Logiciels libres: un décret illégal?

Informatique - Logiciels libres: un décret illégal?

© Agence QMI / Archives


Taïeb Moalla

QUÉBEC - Les partisans du logiciel libre qualifient de «douteux» et de «probablement contestable» un récent décret consacré à l’acquisition de logiciels informatiques par le gouvernement.

Le décret 1111-2011, adopté au conseil des ministres le 2 novembre, permet au gouvernement, durant trois ans, de ne pas passer par la procédure de l’appel d’offres pour la mise à niveau et la mise à jour de ses 373 000 postes de travail informatiques.

Ces derniers sont presque entièrement équipés avec le système d’exploitation Windows XP et la suite bureautique Officie 2002/2003 de Microsoft.
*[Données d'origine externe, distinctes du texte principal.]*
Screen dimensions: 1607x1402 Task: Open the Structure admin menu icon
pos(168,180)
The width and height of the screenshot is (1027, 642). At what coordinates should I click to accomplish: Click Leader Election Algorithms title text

Sur une période de sept ans, la mise à jour de ces postes de travail coûtera en moyenne 2000 $ par poste. La facture totale devrait avoisiner les 800 millions de l’aveu même du Conseil du trésor.

«Le décret est une vraie reculade par rapport à loi 133 votée il y quelques mois, a déploré Cyrille Béraud, président de l’Association professionnelle des entreprises en logiciels libres (APELL). La loi oblige le gouvernement à considérer l’option du logiciel libre. Or, il y a un double discours. On cède toujours au lobby du logiciel privatif.»

Cela dit, le président de l’APELL ne pense pas contester ce texte devant les tribunaux. «Notre avocat doit étudier le décret, mais nous sommes en mode collaboration avec le gouvernement», a-t-il précisé.

«Économies substantielles»

Même s’il n’est pas capable de chiffrer les «économies substantielles» que permettrait un passage aux logiciels libres, M. Béraud croit que Québec aurait tout intérêt à s’inspirer de la France. «Cette année, il y a 500 000 postes de travail au gouvernement français qui sont passés au logiciel libre, a-t-il rapporté. Partout dans le monde, ça a permis de faire des économies.»

Vendredi, c’est le site internet QuébecLeaks, inspiré par WikiLeaks, qui a rendu public le décret «gardé secret par le gouvernement» du Québec. «La définition de ce qui est secret ne concerne pas uniquement ce que l'on décrète comme étant secret, mais également ce que l'on cherche à garder loin des yeux du public», a expliqué par courriel un représentant de QuébecLeaks.

La porte-parole de la présidente du Conseil du trésor n’avait toujours pas réagi en fin de journée.